■ INSTRUCTIONS FOR THE TASK: Copy every one of the records below line for line, with nothing changed, and omit the pictures from your copy.

■ DATA SUPPLIED:
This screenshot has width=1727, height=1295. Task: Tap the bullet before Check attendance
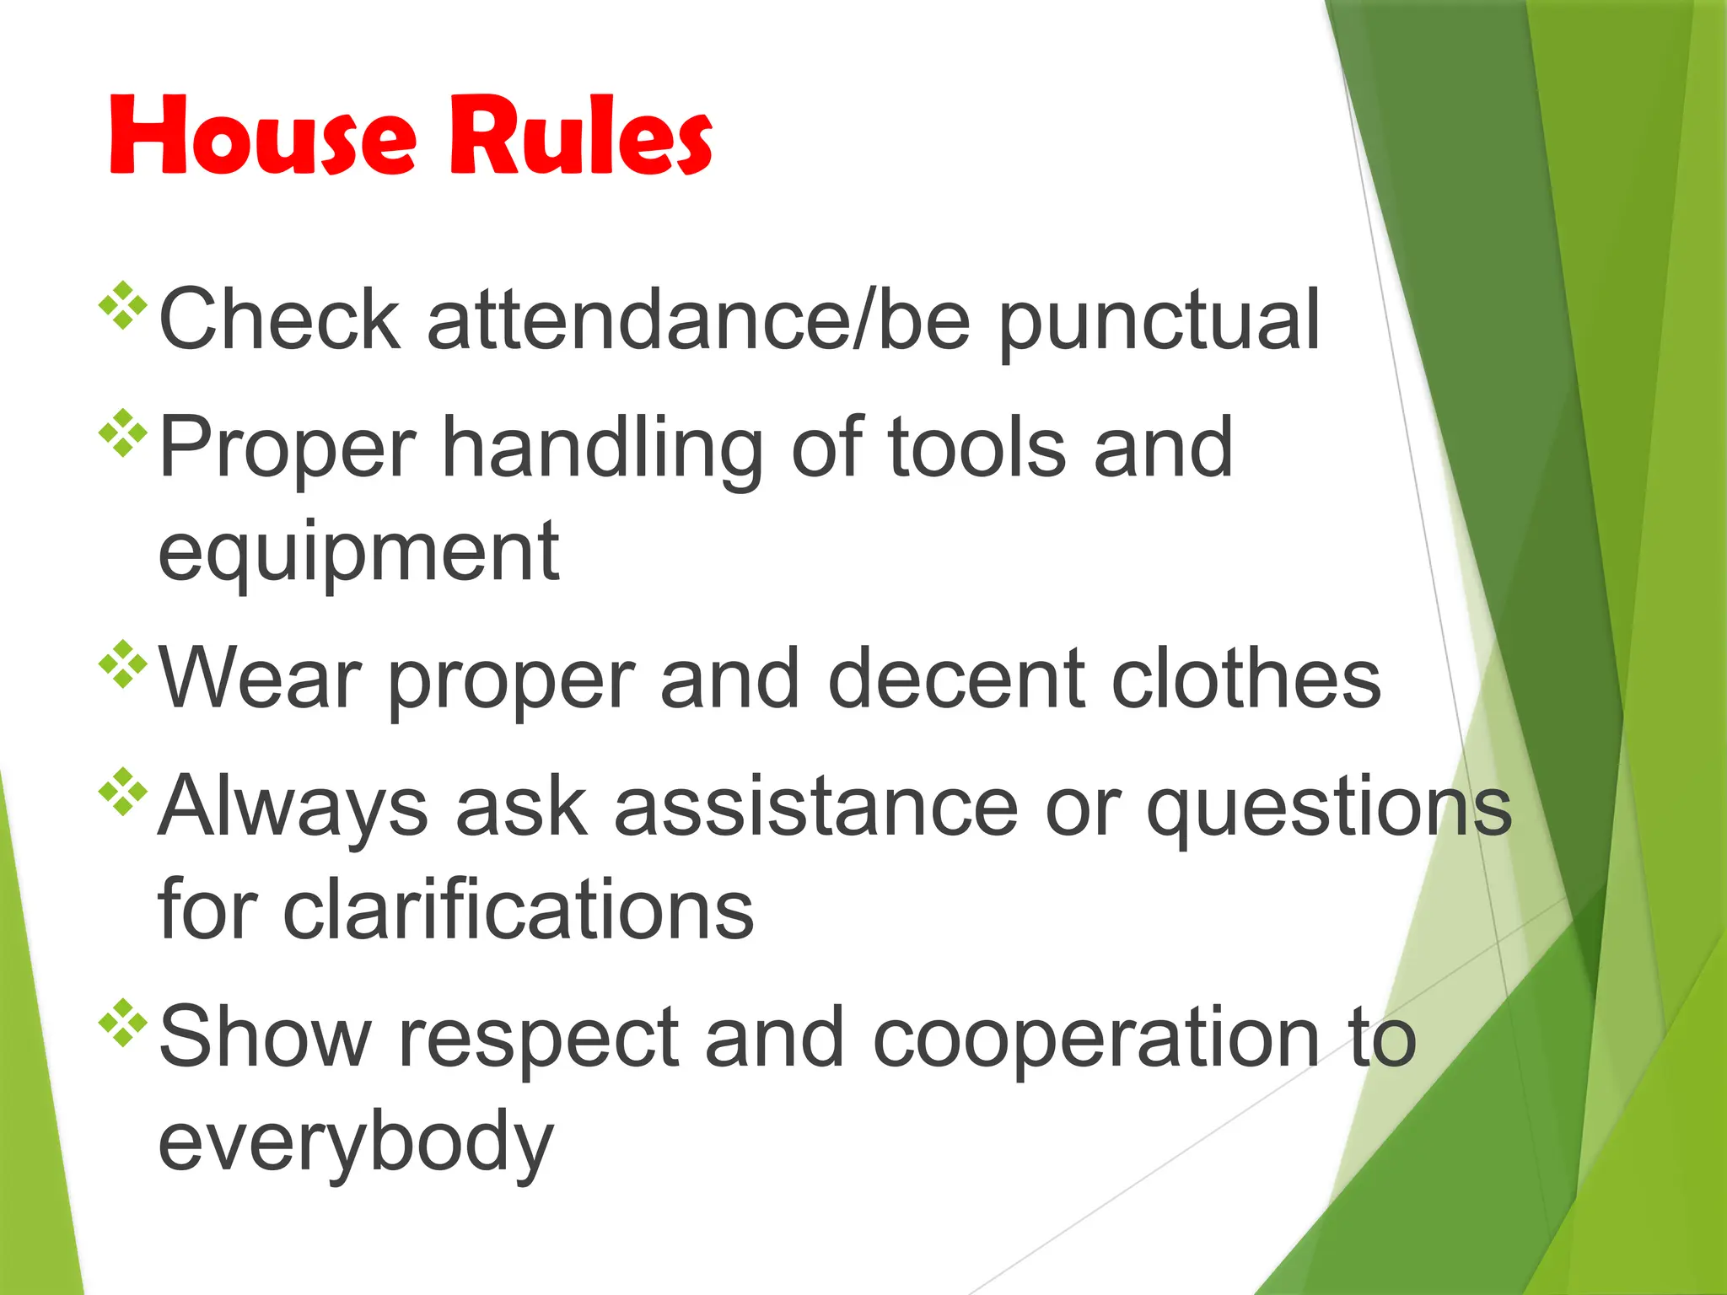click(123, 304)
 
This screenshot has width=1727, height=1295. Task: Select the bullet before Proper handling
click(123, 433)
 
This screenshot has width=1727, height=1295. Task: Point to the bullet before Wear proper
click(123, 664)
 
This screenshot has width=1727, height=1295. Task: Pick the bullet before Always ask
click(123, 792)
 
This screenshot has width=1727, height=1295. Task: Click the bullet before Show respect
click(123, 1023)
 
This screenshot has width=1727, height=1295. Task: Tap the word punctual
click(1159, 321)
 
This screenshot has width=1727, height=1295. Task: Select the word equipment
click(358, 553)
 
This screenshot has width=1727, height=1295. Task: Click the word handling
click(602, 449)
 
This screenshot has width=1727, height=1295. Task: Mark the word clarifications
click(518, 911)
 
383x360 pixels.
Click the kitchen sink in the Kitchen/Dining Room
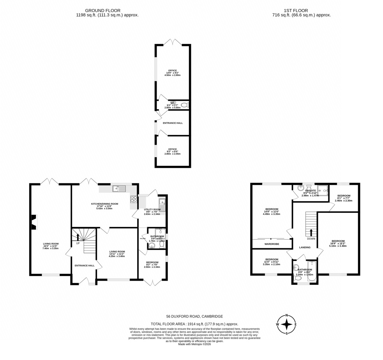[119, 189]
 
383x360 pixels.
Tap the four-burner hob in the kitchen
[133, 199]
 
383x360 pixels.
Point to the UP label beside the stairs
[78, 243]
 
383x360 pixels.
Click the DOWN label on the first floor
[311, 239]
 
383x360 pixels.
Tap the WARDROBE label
[272, 244]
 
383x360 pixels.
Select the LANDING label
[305, 247]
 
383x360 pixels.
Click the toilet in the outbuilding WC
[185, 105]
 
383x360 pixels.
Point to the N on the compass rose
[287, 315]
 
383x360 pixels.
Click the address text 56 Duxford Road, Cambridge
[194, 316]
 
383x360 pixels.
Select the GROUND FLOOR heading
[103, 11]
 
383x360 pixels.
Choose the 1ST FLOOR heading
[296, 11]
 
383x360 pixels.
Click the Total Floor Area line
[194, 324]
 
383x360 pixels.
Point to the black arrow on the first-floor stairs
[311, 232]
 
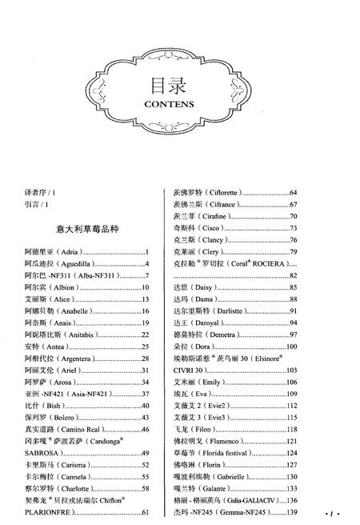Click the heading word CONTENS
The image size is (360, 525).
click(181, 104)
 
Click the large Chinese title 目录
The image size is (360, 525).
click(181, 84)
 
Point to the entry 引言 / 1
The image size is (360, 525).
click(37, 206)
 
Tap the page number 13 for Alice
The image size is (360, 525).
click(146, 299)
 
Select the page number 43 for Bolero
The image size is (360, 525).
click(146, 418)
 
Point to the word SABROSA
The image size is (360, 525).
click(43, 453)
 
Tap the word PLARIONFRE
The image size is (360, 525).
click(49, 512)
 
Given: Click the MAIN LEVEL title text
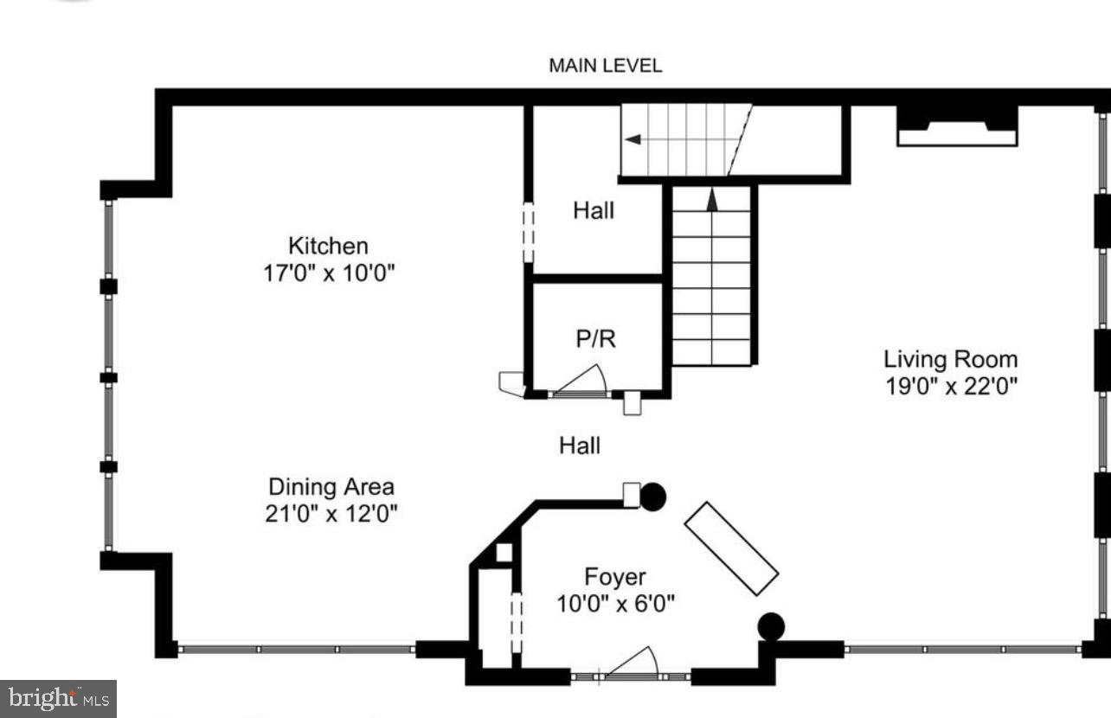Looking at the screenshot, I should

■ RESULT OF THE TASK:
This screenshot has width=1727, height=1295. Task: Tap the bullet before Check attendance
click(123, 304)
 
This screenshot has width=1727, height=1295. Task: Select the bullet before Proper handling
click(123, 433)
 
This screenshot has width=1727, height=1295. Task: Point to the bullet before Wear proper
click(123, 664)
 
This screenshot has width=1727, height=1295. Task: Pick the bullet before Always ask
click(123, 792)
 
This screenshot has width=1727, height=1295. Task: Click the bullet before Show respect
click(123, 1023)
 
This screenshot has width=1727, height=1295. Task: Tap the word punctual
click(1159, 321)
 
This screenshot has width=1727, height=1295. Task: Select the word equipment
click(358, 553)
 
This screenshot has width=1727, height=1295. Task: Click the word handling
click(602, 449)
 
This screenshot has width=1727, height=1295. Task: Mark the word clarifications
click(518, 911)
 
383x360 pixels.
Click the kitchen sink in the Kitchen/Dining Room
[119, 189]
 
383x360 pixels.
Tap the four-burner hob in the kitchen
[133, 199]
 
383x360 pixels.
Point to the UP label beside the stairs
[78, 243]
 
383x360 pixels.
Click the DOWN label on the first floor
[311, 239]
 
383x360 pixels.
Tap the WARDROBE label
[272, 244]
 
383x360 pixels.
Select the LANDING label
[305, 247]
 
383x360 pixels.
Click the toilet in the outbuilding WC
[185, 105]
 
383x360 pixels.
Point to the N on the compass rose
[287, 315]
 
383x360 pixels.
Click the address text 56 Duxford Road, Cambridge
[194, 316]
 
383x360 pixels.
Select the GROUND FLOOR heading
[103, 11]
 
383x360 pixels.
Choose the 1ST FLOOR heading
[296, 11]
 
383x360 pixels.
Click the Total Floor Area line
[194, 324]
 
383x360 pixels.
Point to the black arrow on the first-floor stairs
[311, 232]
 
Click the heading word CONTENS
The image size is (360, 525).
click(181, 104)
 
Click the large Chinese title 目录
The image size is (360, 525).
click(181, 84)
 
Point to the entry 引言 / 1
The image size is (360, 525).
click(37, 206)
 
Tap the page number 13 for Alice
The image size is (360, 525).
click(146, 299)
 
Select the page number 43 for Bolero
The image size is (360, 525).
click(146, 418)
 
Point to the word SABROSA
The image size is (360, 525).
click(43, 453)
 
Tap the word PLARIONFRE
The image size is (360, 525).
click(49, 512)
 
Given: Click the MAIN LEVEL title text
Looking at the screenshot, I should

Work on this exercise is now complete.